§ Stored data entries
↓

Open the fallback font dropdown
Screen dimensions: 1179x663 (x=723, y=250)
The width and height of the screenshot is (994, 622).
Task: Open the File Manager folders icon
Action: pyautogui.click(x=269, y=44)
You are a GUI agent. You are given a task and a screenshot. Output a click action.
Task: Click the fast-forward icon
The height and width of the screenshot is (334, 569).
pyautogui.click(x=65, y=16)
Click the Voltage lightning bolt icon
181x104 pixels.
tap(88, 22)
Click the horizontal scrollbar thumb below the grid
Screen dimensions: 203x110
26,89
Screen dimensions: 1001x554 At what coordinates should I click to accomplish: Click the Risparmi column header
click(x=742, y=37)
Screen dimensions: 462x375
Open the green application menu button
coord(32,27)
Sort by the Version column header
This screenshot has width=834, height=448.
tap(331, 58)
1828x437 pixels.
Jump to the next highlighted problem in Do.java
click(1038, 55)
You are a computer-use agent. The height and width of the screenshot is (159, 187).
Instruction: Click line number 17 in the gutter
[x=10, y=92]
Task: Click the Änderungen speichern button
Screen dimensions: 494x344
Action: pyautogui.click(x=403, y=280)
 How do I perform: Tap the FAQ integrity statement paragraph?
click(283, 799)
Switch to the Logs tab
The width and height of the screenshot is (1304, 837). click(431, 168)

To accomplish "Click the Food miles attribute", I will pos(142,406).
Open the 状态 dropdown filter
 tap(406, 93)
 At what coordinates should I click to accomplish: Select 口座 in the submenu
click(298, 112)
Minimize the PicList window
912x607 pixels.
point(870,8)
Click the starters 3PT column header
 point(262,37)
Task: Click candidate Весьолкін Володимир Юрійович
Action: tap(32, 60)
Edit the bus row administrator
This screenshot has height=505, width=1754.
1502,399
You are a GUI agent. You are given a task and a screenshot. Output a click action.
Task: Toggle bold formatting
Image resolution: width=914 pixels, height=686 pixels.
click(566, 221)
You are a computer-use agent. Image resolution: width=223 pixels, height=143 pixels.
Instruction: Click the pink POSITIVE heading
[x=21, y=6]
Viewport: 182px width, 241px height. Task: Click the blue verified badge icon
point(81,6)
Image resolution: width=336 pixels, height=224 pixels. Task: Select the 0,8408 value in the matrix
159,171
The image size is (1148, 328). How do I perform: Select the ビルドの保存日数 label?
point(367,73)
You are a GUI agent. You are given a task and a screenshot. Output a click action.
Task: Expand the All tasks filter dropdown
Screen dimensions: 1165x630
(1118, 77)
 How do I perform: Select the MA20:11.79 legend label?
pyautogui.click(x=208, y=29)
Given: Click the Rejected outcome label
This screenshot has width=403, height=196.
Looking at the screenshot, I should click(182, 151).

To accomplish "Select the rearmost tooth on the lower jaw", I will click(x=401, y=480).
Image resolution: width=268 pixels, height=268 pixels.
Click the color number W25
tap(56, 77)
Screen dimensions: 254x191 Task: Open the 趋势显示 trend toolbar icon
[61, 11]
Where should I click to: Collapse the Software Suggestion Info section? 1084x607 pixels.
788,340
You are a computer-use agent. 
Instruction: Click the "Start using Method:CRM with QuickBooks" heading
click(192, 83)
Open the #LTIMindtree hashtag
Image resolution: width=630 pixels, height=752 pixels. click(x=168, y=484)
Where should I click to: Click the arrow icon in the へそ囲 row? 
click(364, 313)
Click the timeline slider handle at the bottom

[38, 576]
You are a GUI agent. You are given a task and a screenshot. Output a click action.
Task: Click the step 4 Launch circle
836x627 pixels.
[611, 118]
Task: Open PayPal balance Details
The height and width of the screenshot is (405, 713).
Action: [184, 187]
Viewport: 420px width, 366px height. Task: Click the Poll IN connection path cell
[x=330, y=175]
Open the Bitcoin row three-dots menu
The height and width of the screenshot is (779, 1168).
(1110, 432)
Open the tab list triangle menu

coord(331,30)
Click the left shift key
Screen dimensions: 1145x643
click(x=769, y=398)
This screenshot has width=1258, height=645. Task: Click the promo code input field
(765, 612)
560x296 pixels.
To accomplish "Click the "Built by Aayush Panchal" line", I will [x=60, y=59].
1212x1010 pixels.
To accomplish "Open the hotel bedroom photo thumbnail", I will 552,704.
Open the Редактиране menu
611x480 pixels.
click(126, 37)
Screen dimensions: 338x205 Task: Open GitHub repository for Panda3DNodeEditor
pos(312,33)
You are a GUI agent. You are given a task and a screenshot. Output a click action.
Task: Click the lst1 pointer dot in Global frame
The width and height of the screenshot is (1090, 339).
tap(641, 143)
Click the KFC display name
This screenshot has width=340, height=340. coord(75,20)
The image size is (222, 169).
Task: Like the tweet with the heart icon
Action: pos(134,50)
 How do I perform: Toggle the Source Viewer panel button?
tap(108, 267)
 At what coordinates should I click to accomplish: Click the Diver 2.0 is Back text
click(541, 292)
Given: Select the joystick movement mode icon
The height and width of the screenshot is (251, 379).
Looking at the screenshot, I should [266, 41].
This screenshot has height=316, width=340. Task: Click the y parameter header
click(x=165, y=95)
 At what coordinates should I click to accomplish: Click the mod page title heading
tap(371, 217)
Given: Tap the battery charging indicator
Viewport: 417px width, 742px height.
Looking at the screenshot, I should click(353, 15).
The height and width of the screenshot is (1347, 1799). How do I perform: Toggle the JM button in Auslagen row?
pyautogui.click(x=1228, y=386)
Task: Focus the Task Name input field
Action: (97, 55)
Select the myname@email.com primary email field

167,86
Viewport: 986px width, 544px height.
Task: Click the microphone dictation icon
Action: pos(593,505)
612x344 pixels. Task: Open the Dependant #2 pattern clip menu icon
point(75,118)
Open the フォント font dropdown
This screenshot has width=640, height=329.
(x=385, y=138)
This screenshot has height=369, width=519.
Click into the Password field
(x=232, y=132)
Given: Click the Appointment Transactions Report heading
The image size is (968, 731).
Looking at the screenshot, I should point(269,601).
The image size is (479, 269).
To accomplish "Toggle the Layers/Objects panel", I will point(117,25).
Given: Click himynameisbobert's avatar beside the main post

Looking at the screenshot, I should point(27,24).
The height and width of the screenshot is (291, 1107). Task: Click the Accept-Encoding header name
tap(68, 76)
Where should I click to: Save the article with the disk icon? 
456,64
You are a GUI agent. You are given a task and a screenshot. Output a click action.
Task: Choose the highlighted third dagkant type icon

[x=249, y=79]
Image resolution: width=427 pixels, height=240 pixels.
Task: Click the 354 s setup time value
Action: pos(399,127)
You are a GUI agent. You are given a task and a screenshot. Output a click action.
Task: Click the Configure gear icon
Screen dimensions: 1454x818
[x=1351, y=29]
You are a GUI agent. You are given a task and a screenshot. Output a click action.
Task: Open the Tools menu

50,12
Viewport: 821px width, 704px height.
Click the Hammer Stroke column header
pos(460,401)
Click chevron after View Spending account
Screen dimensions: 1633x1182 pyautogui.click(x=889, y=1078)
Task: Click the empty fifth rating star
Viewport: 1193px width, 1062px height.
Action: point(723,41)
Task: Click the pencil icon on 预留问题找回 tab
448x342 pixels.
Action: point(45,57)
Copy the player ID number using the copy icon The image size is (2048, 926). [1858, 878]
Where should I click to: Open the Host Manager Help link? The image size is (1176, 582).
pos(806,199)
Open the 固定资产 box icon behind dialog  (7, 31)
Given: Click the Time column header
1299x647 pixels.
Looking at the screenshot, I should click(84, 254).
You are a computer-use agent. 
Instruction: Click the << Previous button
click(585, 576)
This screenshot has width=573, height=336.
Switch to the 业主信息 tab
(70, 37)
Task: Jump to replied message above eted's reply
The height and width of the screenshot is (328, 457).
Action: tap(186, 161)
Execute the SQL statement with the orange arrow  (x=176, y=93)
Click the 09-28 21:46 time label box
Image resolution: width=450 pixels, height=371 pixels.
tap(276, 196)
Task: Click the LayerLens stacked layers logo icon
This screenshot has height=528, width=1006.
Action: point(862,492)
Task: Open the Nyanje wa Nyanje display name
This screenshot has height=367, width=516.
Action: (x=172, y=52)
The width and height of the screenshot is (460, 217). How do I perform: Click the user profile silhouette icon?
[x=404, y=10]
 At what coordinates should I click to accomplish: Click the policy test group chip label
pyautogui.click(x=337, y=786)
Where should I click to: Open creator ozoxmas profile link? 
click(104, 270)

↑

Would you please copy every line in the data that contains the word "computer"?

You are a computer-use agent. The height and width of the screenshot is (159, 187).
You are a computer-use agent. Image resolution: width=223 pixels, height=143 pixels.
You are a computer-use agent. 
You are a computer-use agent. 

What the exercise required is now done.